EXERCISE OBJECTIVE> In the entries below, find the line with "At what coordinates", then set it down exactly along with each line after it to the end, skipping any pictures.
>>>>
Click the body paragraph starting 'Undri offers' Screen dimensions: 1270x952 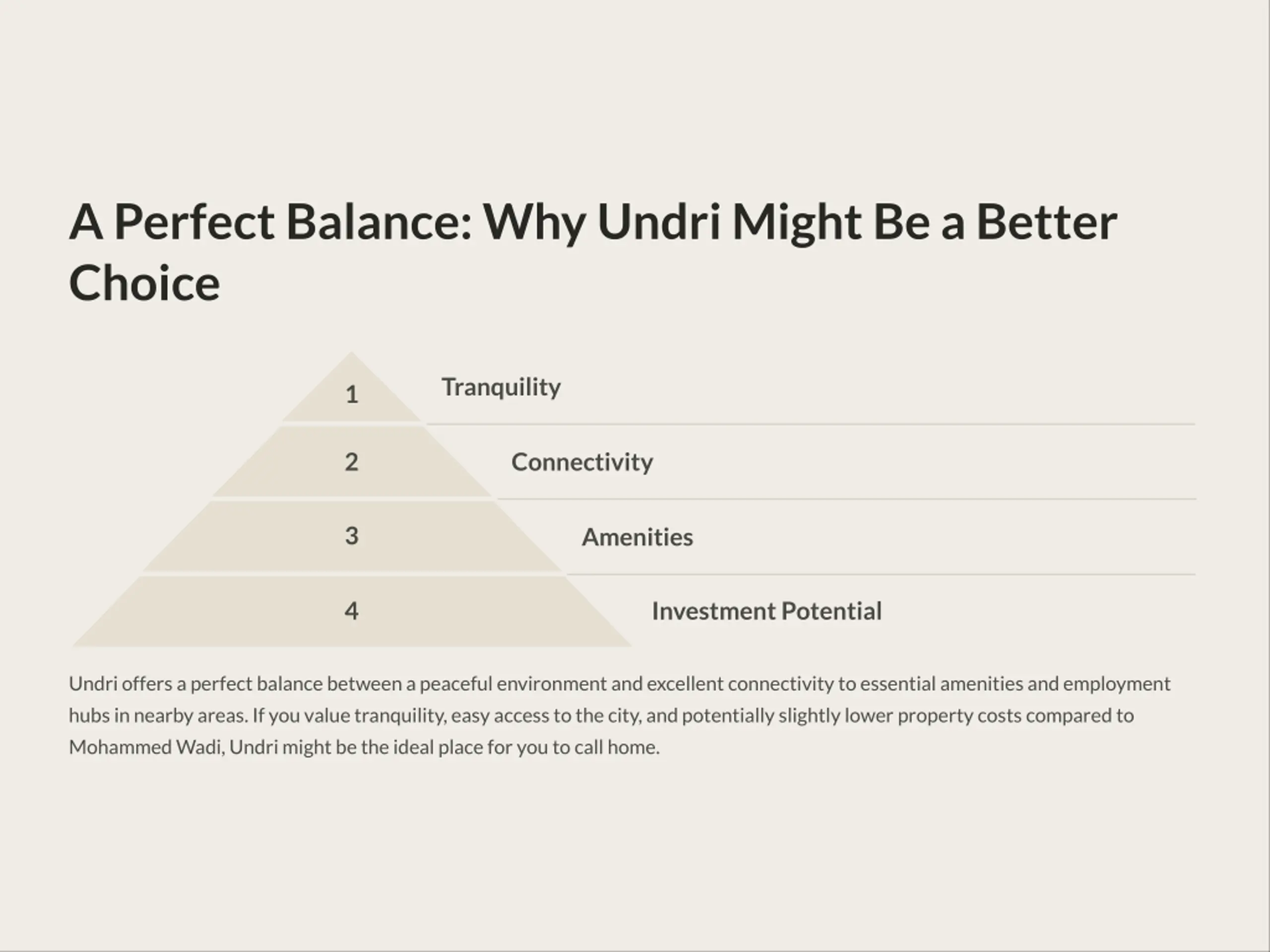tap(620, 715)
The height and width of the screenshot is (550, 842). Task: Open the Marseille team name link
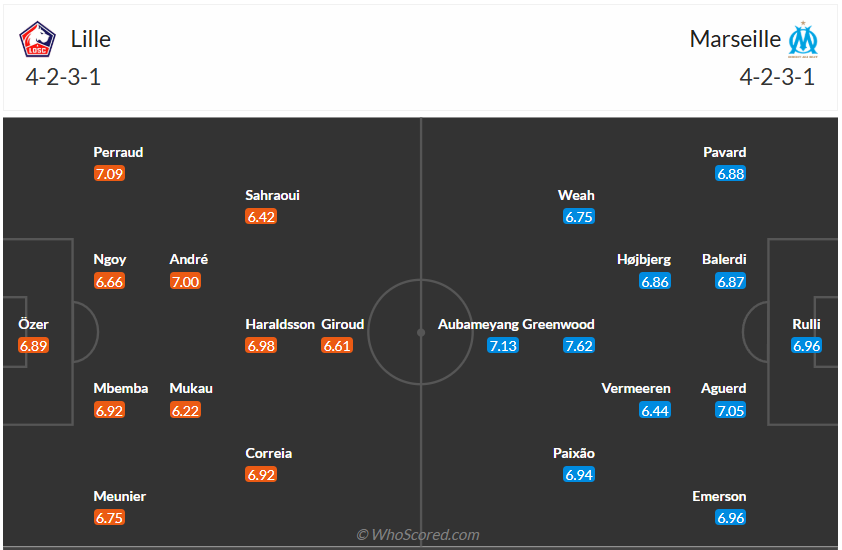735,39
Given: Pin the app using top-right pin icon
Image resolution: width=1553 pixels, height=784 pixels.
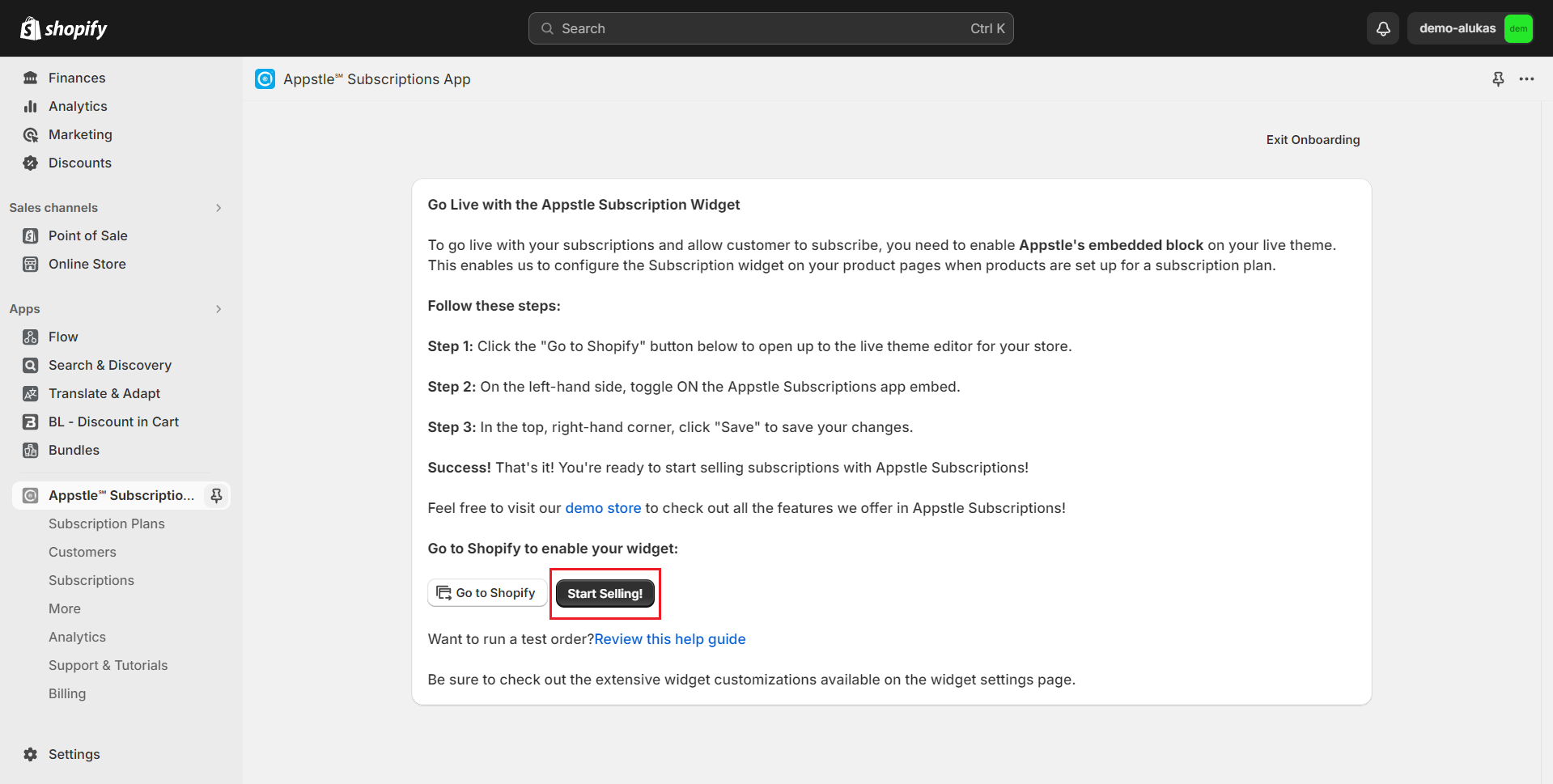Looking at the screenshot, I should [1498, 79].
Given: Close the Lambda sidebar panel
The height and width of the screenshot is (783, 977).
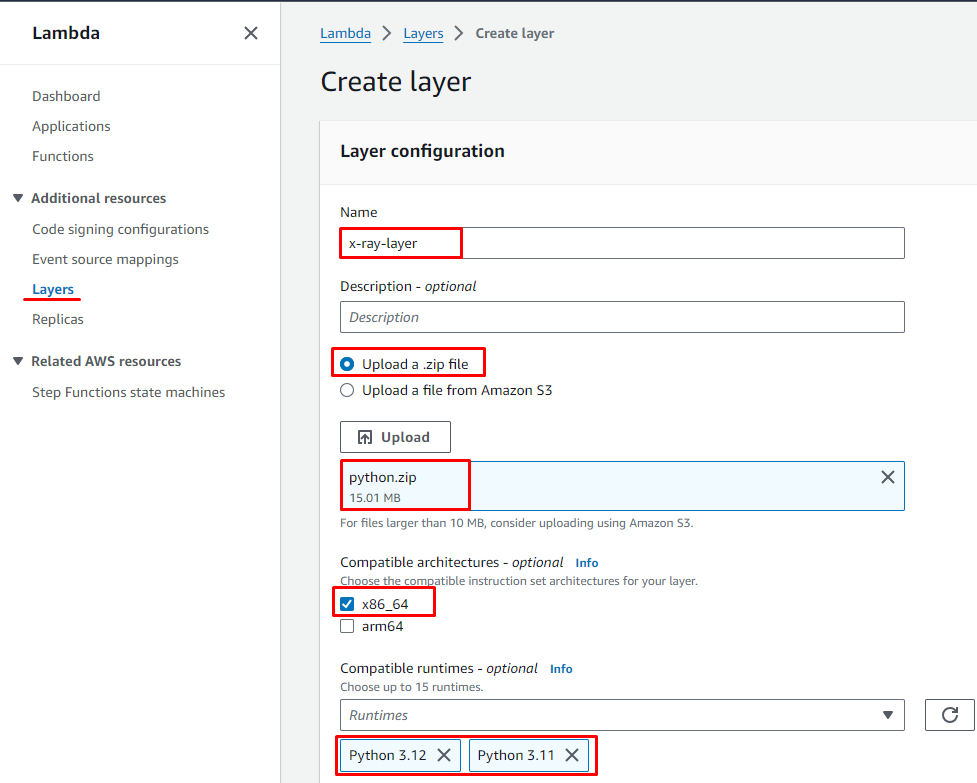Looking at the screenshot, I should click(x=251, y=33).
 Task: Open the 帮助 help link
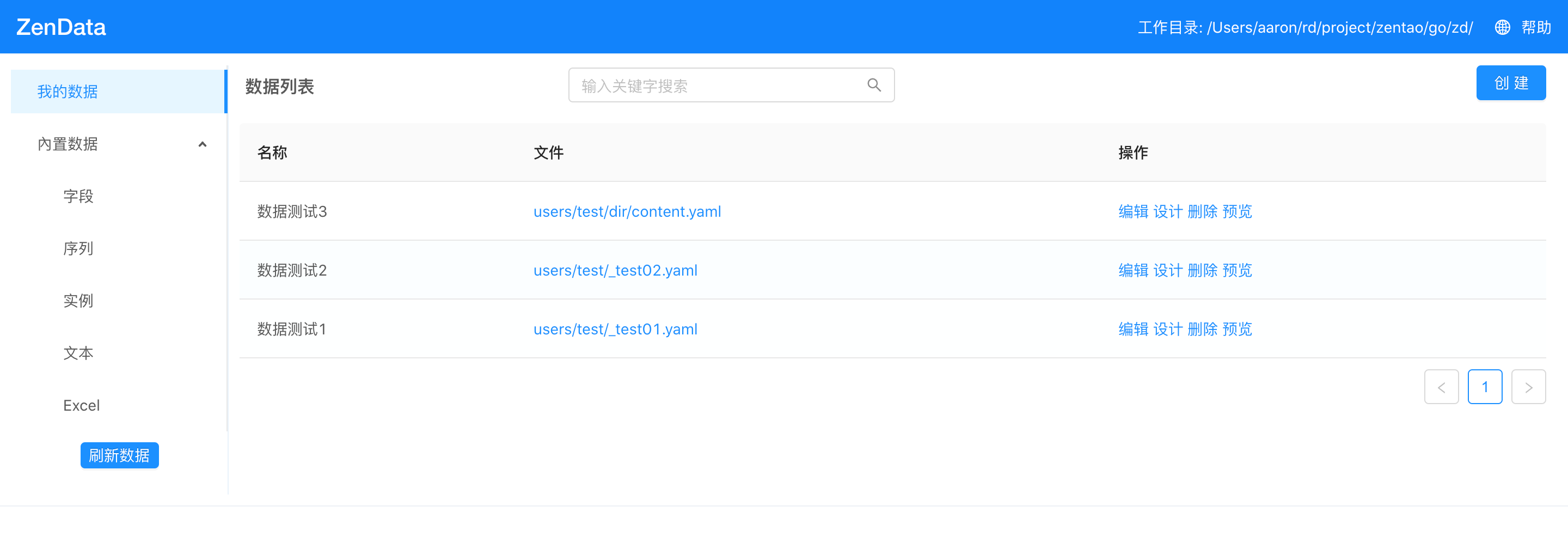tap(1536, 27)
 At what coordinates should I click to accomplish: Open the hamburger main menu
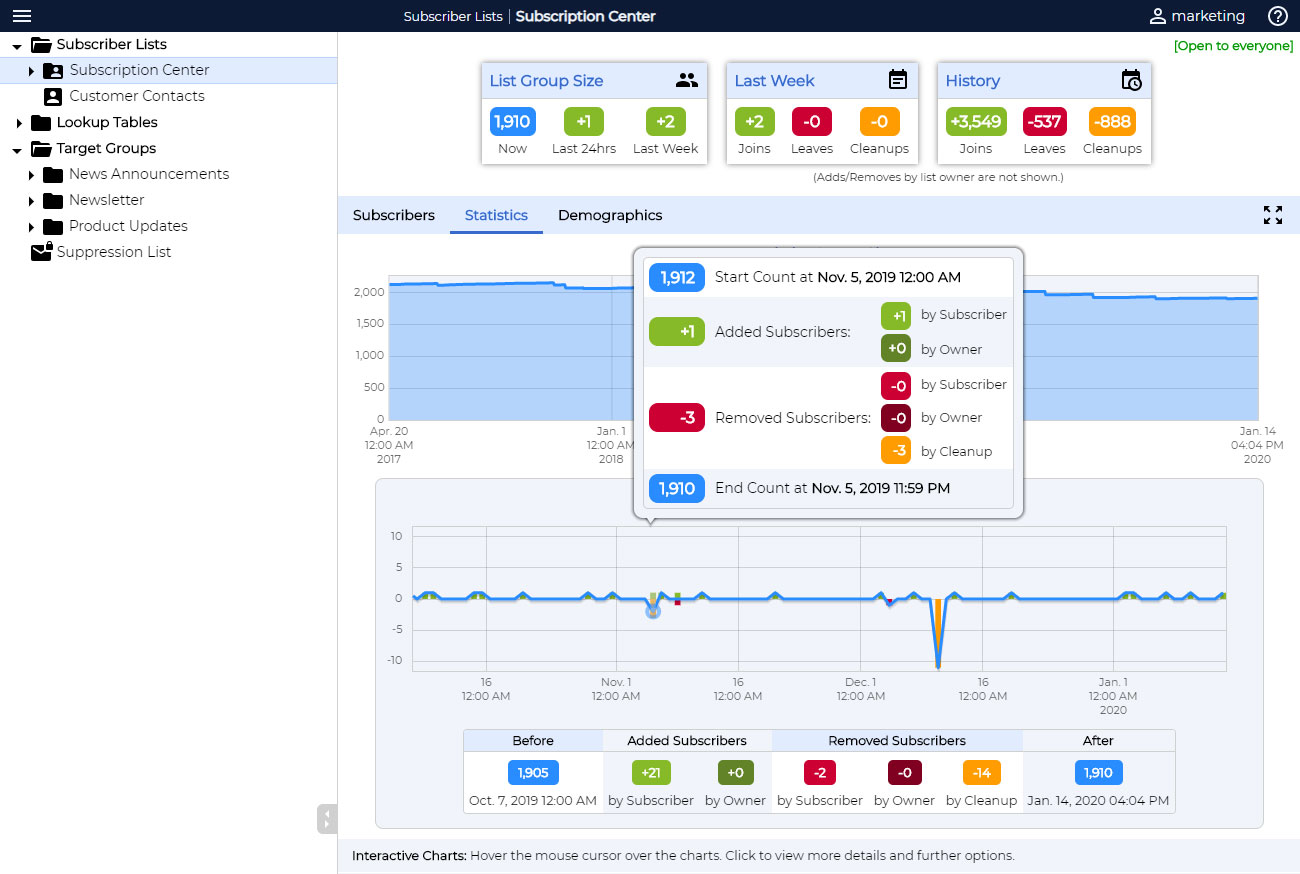(x=21, y=16)
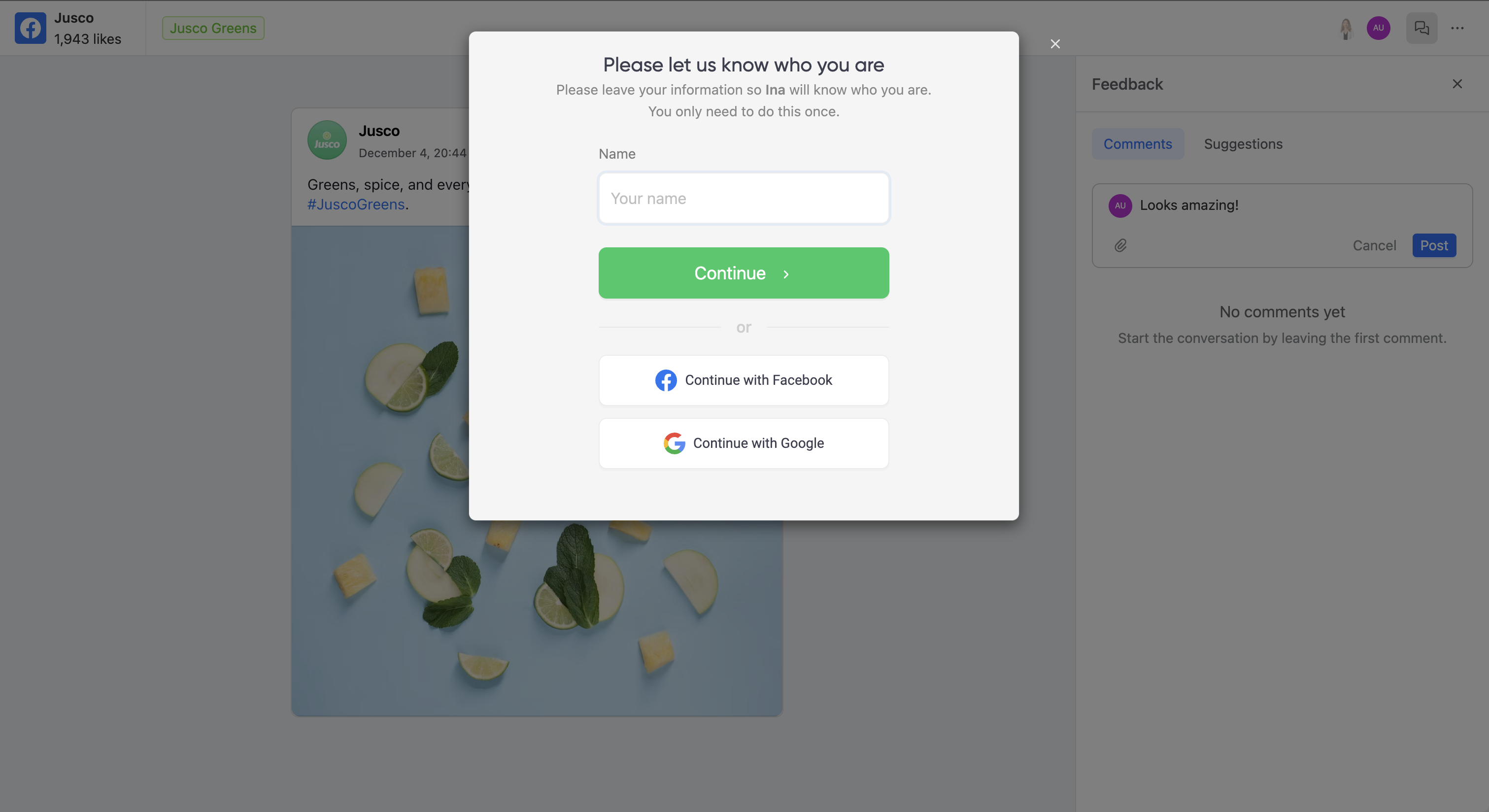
<<<<
WRITTEN ANSWER>
 At what coordinates should I click to accomplish: Open the hamburger main menu
(x=21, y=16)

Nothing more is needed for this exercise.